## [INSTRUCTIONS TO FOLLOW]
Tally the lines in the entries where the string "Uncheck" appears, and write only the total.

## [PROVIDED RECORDS]
▬▬▬▬▬▬

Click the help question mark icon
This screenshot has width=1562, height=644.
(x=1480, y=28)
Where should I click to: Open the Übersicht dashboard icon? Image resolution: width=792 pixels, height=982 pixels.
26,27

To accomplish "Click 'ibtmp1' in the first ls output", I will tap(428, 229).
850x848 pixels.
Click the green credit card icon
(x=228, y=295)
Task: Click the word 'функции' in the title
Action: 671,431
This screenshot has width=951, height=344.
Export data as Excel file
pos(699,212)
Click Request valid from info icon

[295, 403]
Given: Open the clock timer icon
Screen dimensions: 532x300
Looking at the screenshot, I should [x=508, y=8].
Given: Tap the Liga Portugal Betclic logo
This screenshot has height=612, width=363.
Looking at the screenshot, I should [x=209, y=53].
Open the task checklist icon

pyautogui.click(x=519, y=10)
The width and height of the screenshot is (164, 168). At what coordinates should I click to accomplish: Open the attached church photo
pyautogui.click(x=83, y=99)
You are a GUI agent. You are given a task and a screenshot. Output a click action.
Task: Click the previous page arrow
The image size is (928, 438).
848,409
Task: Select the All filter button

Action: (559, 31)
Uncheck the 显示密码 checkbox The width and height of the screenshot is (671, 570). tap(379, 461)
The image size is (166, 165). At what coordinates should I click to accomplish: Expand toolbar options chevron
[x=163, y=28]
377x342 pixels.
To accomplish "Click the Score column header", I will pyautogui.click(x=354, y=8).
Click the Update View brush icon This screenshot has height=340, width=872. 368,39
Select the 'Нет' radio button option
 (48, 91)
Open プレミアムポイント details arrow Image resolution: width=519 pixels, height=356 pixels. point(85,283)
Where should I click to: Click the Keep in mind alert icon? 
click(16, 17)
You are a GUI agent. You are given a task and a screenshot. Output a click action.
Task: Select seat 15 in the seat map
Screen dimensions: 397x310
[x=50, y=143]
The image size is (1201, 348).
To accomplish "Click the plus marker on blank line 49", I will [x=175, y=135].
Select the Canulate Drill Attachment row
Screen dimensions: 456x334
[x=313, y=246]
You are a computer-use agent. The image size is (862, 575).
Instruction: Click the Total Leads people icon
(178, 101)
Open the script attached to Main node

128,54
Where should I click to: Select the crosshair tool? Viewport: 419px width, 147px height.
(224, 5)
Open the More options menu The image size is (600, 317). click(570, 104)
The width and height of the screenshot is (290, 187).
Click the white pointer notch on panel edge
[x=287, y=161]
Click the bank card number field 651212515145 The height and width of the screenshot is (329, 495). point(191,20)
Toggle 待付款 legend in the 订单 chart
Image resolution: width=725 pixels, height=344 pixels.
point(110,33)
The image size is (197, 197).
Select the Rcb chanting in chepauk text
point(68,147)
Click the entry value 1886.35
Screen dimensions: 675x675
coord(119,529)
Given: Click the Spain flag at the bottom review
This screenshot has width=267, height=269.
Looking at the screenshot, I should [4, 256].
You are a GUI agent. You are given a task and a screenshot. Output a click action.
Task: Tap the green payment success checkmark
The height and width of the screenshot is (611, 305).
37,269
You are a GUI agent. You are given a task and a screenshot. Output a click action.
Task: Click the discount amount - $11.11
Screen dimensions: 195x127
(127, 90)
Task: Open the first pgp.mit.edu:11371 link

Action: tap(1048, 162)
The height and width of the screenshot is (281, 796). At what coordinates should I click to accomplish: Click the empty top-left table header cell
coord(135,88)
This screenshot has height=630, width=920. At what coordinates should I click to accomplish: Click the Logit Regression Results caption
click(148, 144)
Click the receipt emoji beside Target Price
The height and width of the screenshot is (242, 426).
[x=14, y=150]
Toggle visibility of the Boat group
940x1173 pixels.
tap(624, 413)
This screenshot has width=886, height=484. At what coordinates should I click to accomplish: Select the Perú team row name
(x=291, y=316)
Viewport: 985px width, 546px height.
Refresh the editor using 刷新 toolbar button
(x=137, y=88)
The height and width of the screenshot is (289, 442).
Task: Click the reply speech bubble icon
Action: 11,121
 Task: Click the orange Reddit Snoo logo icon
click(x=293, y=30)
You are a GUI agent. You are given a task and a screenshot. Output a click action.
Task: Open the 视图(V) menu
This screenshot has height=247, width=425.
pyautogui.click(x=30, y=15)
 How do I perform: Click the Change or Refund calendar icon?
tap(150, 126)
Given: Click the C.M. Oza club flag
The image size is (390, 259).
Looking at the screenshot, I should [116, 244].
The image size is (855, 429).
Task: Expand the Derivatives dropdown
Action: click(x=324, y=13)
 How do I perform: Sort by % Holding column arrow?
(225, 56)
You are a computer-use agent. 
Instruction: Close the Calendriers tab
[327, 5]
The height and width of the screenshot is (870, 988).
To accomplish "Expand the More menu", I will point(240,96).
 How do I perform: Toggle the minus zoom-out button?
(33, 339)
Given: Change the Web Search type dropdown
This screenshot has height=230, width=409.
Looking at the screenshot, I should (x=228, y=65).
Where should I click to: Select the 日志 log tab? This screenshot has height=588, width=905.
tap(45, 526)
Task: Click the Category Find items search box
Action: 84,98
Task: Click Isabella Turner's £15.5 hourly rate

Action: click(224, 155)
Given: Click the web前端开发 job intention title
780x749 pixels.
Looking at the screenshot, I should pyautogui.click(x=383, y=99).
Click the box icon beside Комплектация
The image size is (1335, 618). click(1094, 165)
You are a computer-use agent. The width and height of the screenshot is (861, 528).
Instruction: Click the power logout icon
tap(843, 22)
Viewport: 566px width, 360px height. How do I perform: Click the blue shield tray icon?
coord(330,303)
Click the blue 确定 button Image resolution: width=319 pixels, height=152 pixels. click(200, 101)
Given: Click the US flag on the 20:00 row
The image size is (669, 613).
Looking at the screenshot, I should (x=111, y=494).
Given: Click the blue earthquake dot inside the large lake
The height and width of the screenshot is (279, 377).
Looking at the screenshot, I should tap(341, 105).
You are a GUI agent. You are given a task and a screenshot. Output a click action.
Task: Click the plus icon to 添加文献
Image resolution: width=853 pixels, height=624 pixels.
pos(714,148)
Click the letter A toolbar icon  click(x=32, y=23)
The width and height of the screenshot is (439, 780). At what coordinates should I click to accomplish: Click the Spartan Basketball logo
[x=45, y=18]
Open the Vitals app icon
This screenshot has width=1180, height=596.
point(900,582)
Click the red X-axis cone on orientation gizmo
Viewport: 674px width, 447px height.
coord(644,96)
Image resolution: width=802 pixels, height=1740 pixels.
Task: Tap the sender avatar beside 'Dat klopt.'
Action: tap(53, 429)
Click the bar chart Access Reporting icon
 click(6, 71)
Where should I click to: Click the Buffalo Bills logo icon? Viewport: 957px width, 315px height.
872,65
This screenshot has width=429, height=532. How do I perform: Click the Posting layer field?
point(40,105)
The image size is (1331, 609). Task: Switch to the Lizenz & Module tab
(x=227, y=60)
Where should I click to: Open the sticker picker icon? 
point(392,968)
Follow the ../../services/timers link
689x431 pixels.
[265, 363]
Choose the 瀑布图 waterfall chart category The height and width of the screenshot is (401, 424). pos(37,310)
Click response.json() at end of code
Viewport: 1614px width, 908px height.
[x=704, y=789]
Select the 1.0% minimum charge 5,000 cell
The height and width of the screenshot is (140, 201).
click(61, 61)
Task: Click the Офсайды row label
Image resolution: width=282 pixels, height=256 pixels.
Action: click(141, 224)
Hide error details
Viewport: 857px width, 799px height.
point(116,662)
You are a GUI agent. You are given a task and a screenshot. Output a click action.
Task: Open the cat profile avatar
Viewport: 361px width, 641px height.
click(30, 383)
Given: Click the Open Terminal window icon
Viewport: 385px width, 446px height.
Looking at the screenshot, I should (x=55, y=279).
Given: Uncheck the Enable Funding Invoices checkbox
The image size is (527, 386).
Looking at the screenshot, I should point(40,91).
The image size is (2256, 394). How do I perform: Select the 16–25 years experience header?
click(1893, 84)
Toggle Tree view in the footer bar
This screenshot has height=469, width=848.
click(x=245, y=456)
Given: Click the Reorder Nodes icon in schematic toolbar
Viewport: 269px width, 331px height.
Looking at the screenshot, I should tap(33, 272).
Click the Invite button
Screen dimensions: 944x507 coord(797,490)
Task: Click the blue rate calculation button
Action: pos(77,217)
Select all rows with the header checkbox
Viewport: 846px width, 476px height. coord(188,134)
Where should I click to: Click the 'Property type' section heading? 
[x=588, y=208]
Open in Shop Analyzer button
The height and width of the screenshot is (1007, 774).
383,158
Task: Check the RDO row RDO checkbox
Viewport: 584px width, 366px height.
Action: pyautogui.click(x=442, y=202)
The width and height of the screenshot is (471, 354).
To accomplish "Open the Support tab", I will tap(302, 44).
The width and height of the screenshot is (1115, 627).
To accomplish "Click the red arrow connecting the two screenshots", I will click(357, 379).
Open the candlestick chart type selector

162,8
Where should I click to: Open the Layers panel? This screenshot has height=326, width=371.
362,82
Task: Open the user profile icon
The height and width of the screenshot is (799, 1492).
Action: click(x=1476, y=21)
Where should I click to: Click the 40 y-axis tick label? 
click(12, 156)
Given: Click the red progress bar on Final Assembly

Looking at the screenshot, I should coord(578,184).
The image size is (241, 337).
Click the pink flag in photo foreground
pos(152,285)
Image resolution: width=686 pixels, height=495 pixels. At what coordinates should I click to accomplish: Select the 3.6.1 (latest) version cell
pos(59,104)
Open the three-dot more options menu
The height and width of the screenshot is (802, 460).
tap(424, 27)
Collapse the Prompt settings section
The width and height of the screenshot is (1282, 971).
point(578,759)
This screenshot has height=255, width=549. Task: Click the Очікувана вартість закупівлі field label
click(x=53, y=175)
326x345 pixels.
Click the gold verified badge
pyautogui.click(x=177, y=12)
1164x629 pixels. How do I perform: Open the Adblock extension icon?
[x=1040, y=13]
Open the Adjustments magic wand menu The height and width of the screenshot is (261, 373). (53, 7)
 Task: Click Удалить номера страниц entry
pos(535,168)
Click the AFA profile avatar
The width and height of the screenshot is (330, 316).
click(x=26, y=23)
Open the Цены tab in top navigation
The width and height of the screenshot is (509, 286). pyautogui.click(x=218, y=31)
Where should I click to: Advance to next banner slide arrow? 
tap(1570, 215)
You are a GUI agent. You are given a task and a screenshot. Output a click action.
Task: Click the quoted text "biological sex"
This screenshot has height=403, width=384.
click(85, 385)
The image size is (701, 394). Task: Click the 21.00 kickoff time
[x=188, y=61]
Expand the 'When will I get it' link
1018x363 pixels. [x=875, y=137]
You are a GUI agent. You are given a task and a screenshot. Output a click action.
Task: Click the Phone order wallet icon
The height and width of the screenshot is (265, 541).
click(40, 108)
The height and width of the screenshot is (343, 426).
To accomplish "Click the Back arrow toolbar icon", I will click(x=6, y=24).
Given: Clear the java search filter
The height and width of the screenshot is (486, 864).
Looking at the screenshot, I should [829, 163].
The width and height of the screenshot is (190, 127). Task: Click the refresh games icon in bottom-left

▬▬▬▬▬▬

## [WRITTEN ANSWER]
2